Single Review: Little Big Town, “Girl Crush”

Little Big Town Girl Crush

“Girl Crush”
Little Big Town

Written by Hillary Lindsey, Lori McKenna, and Liz Rose

Beyond their lush four-part harmonies and their incorporation of Fleetwood Mac’s influence into the country idiom, perhaps Little Big Town’s greatest talent is choosing singles that completely sabotage their momentum at radio. They’ve followed up a top 10 hit with another top 10 exactly twice in thirteen years, and it’s almost unfathomable that “Girl Crush,” the second single from Pain Killer, will receive a warm reception in the current radio climate.

That’s a shame, really, since it’s one of the band’s strongest efforts.

Supplied material

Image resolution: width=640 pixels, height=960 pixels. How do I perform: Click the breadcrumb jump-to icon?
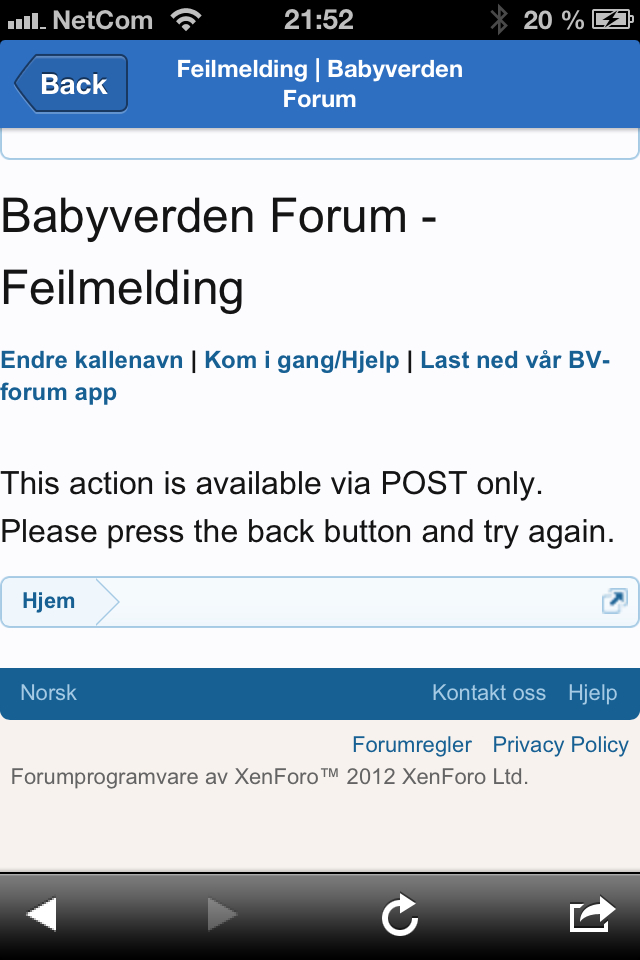[614, 601]
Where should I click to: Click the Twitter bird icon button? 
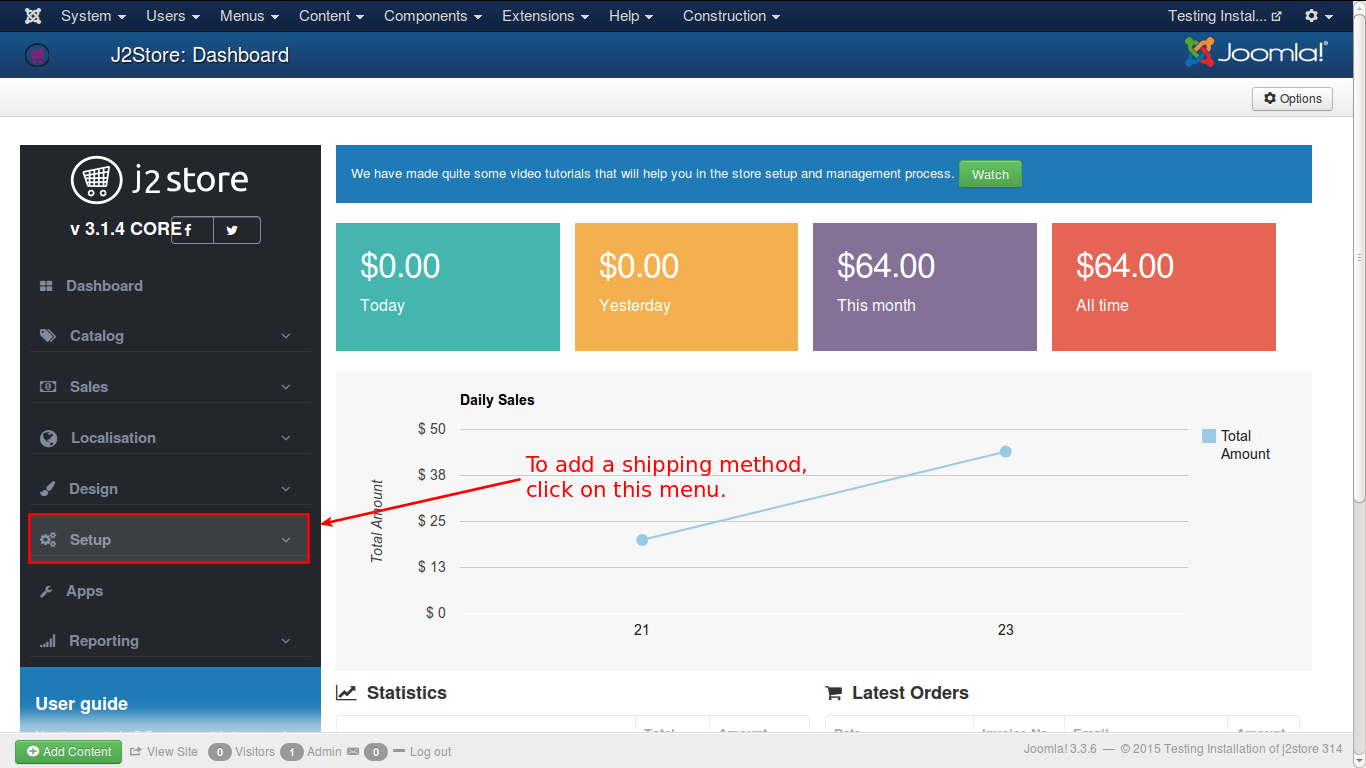coord(232,230)
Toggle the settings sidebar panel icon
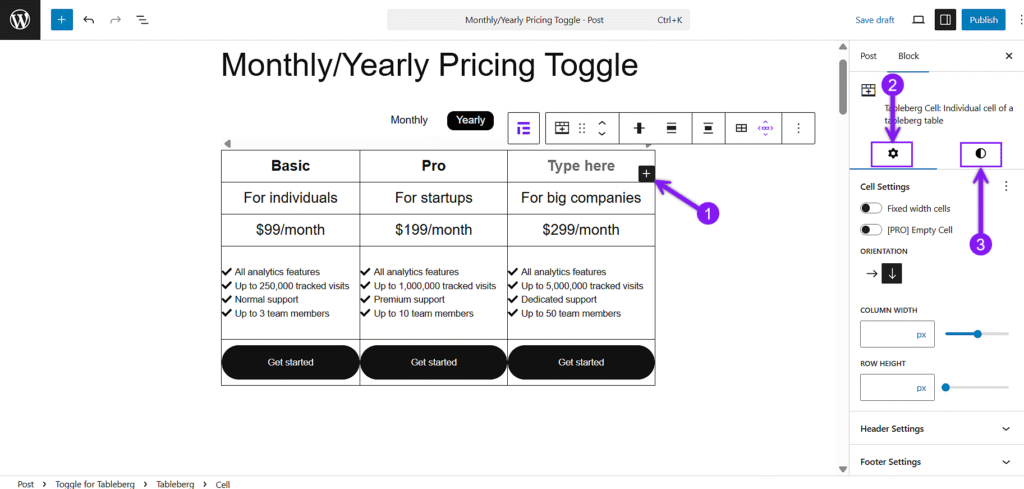The height and width of the screenshot is (489, 1024). click(x=945, y=20)
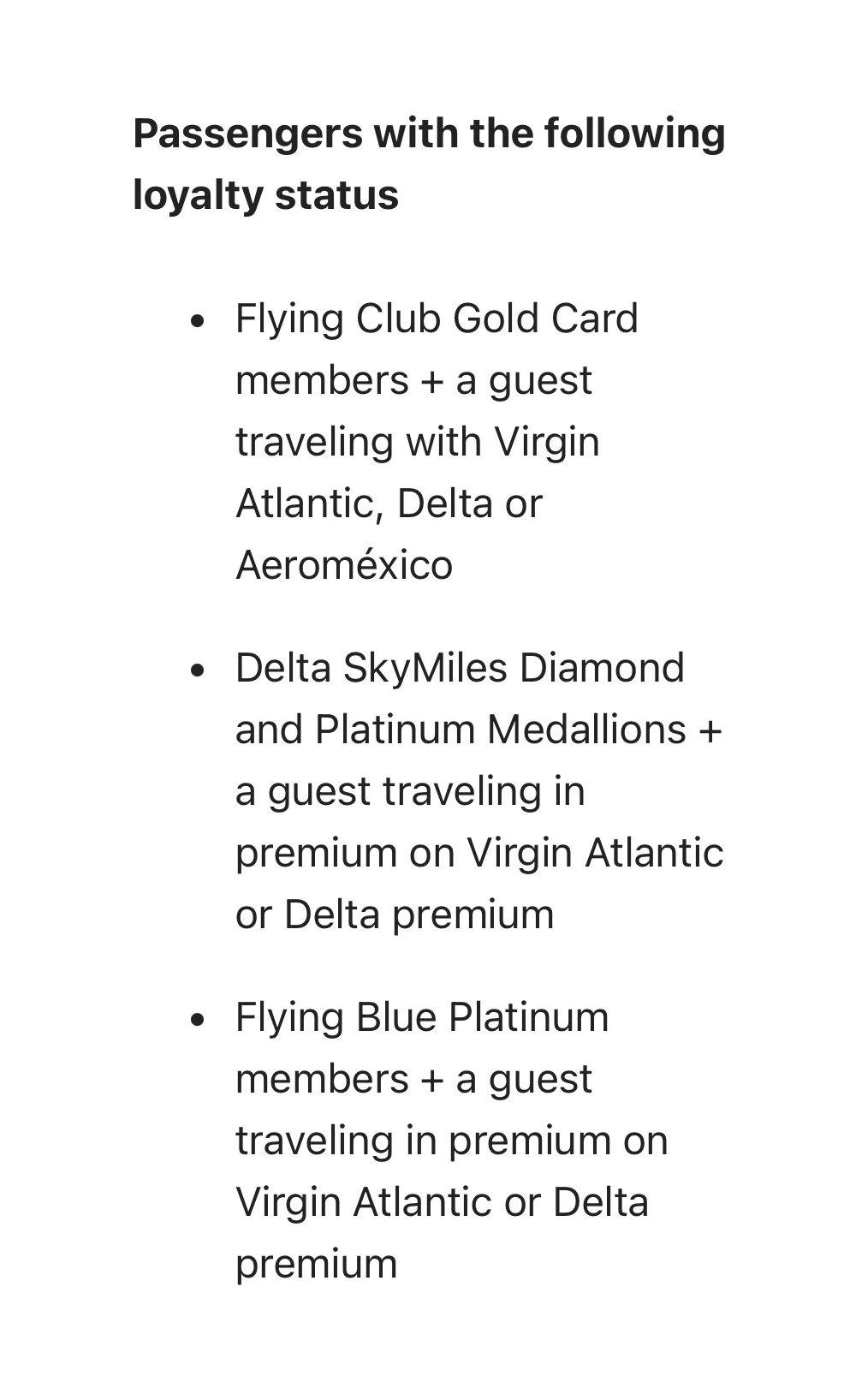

Short task
Pick up the review of Little Big Town's "Girl Crush" where it stops and write its next few paragraphs.

The response
Driven almost entirely by a lightly-picked guitar figure and some hushed percussion, “Girl Crush” is seductive in its minimalism: In structure and tone, it sounds like the ballad on the B-side of a vintage Stax Records soul single. The arrangement breathes and pulsates, and Little Big Town thoughtfully layer their harmonies for maximum emphasis on key phrases in the refrain. Though the melody is occasionally a bit too predictable and limited in its range, “Girl Crush” is as understated and lovely as anything in a catalogue that is chock full of tracks both understated and lovely.

If the sparse production isn’t enough to scare radio programmers, though, then surely the song’s subject matter will be. Karen Fairchild delivers one of her most thoughtful performances, delivering lines like, “I want to taste her kiss/Yeah, ‘cause she tastes like you,” as a confession that’s tinged with bitterness. Fairchild sings, “I want her long, blonde hair/I want her magic touch/Yeah because maybe then/You’d want me just as much,” in a near whisper, but the lines seethe with palpable envy. The song may consist primarily of details about the subject of the “Girl Crush,” but it is Fairchild’s narrator who emerges as the more fully-drawn character.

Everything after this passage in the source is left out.